Text segment:
☆ ☆ ☆
To make this more concrete, here's what I'd want the output to look like for the example input above:

val target = Map(
  'a' -> "617",
  'b' -> "0",
  'c' -> "32",
  'd' -> "bc",
  'e' -> "ad"
)

There may be either a string of digits or arbitrarily many sub-expressions at a given level, but these two kinds of content won't be mixed in a single parenthetical expression.

To keep things simple, we'll assume that the stream of names will never contain either duplicates or digits, and that it will always contain enough names for our input.
☆ ☆ ☆
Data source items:
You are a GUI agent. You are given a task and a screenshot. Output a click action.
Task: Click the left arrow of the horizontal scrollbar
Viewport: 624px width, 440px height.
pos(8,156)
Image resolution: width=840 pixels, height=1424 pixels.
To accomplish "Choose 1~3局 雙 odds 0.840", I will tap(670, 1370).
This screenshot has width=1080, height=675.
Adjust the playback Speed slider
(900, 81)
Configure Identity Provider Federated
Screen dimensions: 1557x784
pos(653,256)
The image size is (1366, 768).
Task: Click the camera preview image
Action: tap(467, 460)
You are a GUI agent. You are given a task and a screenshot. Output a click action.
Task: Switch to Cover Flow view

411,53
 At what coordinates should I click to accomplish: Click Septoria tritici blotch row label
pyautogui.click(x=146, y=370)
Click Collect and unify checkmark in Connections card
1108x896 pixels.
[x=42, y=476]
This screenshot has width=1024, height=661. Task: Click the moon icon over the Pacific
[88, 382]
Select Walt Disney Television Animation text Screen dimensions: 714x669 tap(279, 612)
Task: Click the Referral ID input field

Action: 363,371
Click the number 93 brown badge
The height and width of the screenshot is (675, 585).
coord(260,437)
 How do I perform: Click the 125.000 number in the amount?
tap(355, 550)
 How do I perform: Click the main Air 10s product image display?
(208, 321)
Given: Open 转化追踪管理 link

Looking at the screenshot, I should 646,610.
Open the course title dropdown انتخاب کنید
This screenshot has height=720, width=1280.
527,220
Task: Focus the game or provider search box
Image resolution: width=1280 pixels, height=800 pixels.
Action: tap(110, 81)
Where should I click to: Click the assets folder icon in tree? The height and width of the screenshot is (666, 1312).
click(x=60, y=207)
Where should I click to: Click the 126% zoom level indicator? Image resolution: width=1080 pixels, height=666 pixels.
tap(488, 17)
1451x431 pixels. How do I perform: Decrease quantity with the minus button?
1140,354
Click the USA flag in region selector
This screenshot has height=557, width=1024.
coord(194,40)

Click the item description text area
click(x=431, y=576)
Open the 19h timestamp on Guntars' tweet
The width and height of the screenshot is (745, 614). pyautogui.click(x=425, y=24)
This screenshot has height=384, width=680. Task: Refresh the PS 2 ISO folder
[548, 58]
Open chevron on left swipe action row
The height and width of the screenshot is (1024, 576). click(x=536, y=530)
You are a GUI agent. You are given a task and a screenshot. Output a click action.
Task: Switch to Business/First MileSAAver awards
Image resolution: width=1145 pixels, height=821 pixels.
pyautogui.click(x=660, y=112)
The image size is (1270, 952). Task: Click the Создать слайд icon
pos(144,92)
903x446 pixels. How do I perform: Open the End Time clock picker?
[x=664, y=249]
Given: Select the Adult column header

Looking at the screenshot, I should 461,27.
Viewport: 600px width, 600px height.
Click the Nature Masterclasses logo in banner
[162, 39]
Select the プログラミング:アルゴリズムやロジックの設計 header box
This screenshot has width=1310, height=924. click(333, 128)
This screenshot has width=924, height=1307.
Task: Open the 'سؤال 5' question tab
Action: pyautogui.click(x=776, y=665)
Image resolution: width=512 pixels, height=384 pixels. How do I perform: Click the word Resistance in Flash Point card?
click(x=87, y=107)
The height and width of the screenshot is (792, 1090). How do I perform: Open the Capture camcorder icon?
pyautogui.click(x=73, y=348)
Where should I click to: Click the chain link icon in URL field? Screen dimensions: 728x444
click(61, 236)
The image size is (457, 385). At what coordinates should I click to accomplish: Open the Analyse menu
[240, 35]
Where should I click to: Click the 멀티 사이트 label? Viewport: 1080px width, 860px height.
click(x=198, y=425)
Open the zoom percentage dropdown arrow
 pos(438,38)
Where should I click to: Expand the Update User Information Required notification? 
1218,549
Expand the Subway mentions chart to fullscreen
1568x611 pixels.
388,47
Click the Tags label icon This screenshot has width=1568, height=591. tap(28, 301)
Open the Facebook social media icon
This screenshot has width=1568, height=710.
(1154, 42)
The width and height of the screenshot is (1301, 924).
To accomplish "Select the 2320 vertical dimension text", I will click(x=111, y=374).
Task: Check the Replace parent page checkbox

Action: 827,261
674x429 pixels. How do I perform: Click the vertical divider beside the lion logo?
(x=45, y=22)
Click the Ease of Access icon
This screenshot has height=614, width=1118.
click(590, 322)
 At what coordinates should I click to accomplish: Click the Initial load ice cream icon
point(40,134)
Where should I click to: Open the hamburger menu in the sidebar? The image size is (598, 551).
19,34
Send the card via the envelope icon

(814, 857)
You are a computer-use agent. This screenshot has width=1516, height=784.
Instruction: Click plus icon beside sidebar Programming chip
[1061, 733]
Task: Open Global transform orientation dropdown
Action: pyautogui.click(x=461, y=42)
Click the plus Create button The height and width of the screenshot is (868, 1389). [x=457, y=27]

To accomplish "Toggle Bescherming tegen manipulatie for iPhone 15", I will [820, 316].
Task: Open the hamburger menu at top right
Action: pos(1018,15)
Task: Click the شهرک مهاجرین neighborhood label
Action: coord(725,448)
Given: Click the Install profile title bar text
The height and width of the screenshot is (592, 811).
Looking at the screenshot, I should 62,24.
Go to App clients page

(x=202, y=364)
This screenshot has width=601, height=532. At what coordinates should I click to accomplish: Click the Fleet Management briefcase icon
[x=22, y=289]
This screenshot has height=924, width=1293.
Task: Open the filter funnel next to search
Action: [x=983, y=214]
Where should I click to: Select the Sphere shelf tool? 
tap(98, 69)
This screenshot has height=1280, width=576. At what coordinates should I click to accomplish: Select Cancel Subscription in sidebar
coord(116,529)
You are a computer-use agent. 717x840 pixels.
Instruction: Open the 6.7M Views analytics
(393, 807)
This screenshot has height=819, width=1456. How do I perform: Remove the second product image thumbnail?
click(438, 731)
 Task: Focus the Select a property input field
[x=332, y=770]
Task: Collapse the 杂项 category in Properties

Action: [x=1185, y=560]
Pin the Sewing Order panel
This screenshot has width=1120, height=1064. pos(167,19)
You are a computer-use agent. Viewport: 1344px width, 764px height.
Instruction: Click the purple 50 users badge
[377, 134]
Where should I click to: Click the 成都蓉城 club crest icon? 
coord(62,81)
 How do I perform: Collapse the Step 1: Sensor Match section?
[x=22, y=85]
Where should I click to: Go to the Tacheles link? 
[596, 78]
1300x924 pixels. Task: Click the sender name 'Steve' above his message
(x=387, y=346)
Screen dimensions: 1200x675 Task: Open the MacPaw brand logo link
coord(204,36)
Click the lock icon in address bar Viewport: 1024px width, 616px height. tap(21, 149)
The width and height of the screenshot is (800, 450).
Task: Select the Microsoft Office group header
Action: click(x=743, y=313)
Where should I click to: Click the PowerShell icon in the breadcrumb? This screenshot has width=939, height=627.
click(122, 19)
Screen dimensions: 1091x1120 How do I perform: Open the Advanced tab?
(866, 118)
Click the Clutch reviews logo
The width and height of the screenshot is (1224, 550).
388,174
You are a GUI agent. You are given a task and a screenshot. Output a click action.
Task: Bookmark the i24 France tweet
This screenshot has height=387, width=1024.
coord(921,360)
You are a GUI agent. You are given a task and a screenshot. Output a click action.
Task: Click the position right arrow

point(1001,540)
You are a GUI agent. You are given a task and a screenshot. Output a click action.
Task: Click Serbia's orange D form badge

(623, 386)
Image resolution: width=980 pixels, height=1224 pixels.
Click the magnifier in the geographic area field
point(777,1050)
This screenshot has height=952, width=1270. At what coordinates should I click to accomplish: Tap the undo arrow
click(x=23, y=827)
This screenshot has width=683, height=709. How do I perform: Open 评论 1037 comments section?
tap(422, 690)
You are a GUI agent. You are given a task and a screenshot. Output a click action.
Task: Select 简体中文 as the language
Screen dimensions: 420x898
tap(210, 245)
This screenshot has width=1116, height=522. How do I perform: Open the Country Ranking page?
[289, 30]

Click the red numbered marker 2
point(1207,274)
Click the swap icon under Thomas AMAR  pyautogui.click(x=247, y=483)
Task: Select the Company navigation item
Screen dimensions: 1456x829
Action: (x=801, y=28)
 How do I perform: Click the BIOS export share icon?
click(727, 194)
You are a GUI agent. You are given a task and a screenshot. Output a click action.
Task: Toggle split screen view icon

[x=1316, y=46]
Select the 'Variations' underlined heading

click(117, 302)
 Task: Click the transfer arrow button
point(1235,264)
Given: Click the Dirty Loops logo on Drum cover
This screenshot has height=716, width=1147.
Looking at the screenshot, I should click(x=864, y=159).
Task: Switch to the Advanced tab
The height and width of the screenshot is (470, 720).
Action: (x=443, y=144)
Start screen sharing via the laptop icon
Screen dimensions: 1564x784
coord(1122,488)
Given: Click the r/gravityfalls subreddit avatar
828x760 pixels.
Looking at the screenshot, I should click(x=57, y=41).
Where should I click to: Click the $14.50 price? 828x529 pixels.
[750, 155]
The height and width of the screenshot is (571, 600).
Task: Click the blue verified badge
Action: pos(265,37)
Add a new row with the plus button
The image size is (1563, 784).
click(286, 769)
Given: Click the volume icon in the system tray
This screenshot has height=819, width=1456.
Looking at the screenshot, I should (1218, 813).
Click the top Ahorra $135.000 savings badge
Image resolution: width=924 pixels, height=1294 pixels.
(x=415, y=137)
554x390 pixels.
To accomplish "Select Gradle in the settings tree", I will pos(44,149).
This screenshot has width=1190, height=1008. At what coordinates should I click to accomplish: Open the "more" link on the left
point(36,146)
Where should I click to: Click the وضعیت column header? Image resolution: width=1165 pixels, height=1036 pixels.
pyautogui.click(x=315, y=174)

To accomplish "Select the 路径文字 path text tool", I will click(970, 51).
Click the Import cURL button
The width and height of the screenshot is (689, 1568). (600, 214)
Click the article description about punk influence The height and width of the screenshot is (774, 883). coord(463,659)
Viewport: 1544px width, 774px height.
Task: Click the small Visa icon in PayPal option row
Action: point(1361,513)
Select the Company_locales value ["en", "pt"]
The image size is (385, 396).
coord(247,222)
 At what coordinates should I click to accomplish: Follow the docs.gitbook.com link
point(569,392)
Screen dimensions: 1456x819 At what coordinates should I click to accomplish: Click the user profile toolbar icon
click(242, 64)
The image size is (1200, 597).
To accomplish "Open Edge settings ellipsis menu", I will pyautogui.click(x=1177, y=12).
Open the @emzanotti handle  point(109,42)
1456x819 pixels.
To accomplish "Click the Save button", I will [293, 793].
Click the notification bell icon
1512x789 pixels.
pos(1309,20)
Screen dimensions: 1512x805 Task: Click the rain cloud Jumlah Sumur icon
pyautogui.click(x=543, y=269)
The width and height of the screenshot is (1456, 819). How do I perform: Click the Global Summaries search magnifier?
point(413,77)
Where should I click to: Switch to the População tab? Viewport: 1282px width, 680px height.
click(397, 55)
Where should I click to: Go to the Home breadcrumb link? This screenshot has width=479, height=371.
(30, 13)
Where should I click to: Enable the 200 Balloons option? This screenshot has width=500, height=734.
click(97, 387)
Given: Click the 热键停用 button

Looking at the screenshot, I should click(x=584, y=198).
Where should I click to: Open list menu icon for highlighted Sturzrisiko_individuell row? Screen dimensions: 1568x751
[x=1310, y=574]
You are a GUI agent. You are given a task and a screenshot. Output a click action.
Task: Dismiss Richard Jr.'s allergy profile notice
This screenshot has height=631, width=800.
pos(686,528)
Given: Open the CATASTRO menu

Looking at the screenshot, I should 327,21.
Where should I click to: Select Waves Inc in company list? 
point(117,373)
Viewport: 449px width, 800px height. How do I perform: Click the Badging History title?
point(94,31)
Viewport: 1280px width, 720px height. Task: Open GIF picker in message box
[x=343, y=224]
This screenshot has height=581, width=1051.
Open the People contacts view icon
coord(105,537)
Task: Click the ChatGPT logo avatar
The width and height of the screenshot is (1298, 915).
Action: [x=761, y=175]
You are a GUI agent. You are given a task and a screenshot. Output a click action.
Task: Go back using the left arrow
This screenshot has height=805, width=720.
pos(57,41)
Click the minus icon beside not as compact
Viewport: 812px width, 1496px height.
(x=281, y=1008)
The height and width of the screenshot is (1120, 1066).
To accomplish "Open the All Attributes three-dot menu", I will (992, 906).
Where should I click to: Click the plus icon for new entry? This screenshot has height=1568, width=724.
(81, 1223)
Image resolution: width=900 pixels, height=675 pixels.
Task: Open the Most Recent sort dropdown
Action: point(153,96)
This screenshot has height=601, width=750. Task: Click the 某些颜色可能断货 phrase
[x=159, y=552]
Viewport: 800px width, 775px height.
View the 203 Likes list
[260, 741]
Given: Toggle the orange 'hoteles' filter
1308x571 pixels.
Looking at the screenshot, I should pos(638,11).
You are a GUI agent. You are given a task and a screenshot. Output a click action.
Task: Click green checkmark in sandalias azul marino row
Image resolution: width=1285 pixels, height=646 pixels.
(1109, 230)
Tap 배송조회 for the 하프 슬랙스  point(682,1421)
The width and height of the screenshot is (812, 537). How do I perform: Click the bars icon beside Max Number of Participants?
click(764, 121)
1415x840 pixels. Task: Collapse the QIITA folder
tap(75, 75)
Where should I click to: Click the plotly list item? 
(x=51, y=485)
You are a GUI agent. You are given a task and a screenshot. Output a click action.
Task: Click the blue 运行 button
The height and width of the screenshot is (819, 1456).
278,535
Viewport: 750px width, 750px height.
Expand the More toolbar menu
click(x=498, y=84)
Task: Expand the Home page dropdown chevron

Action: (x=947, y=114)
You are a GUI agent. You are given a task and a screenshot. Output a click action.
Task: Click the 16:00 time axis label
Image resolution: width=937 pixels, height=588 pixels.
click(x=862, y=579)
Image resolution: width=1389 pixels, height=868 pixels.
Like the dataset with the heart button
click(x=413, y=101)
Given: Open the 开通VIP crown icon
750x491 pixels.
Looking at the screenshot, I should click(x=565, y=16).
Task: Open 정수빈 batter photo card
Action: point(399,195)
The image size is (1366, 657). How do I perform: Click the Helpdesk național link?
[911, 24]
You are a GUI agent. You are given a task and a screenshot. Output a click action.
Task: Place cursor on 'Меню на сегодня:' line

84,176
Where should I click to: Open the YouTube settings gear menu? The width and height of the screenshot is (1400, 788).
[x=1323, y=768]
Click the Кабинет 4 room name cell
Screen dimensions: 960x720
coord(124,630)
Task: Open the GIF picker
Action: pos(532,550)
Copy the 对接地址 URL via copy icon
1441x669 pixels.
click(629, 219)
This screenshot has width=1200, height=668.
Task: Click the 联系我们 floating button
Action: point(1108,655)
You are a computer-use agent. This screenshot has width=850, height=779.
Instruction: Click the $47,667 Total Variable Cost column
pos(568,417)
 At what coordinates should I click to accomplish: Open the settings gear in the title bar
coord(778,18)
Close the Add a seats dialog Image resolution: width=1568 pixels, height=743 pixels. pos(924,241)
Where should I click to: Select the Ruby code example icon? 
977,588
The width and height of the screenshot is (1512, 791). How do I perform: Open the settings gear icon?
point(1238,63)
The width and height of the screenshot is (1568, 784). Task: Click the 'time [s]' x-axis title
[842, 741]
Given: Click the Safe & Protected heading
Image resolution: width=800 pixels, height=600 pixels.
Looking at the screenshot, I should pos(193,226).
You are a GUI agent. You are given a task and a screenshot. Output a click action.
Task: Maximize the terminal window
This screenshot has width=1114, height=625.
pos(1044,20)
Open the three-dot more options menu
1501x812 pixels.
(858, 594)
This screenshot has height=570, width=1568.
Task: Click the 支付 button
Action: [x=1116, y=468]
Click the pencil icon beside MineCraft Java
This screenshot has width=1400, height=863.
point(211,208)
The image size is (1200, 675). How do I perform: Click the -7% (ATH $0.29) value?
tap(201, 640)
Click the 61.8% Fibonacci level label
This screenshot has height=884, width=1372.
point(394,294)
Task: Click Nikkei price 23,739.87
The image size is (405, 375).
☆ ☆ ☆
Requirements:
**a.** Could you duplicate the expression-parsing text starting at "To make this" and ending at "single parenthetical expression."?
**b.** How would you sum up the expression-parsing text in two sentences?
**c.** Can you resume the expression-parsing text after its last sentence?

Expected outputs:
**a.**
To make this more concrete, here's what I'd want the output to look like for the example input above:

val target = Map(
  'a' -> "617",
  'b' -> "0",
  'c' -> "32",
  'd' -> "bc",
  'e' -> "ad"
)

There may be either a string of digits or arbitrarily many sub-expressions at a given level, but these two kinds of content won't be mixed in a single parenthetical expression.

**b.** The desired output for the example input is a map that assigns the names 'a' through 'e' to the strings "617", "0", "32", "bc", and "ad". A single parenthetical expression holds either a string of digits or any number of sub-expressions but never both, and the stream of names is assumed to have no duplicates or digits and always enough names for the input.

**c.**
Using parser combinators with a bit of mutable state

The example above is a slightly simplified version of the parsing problem in this Stack Overflow question. I answered that question with a solution that looked roughly like this:

import scala.util.parsing.combinator._

class ParenParser(names: Iterator[Char]) extends RegexParsers {
  def paren: Parser[List[(Char, String)]] = "(" ~> contents <~ ")" ^^ {
    case (s, m) => (names.next -> s) :: m
  }

  def contents: Parser[(String, List[(Char, String)])] = 
    "\\d+".r ^^ (_ -> Nil) | rep1(paren) ^^ (
      ps => ps.map(_.head._1).mkString -> ps.flatten
    )

  def parse(s: String) = parseAll(paren, s).map(_.toMap)
}

It's not too bad, but I'd prefer to avoid the mutable state.

What I want

Haskell's Parsec library makes adding user state to a parser trivially easy:

import Control.Applicative ((*>), (<$>), (<*))
import Data.Map (fromList)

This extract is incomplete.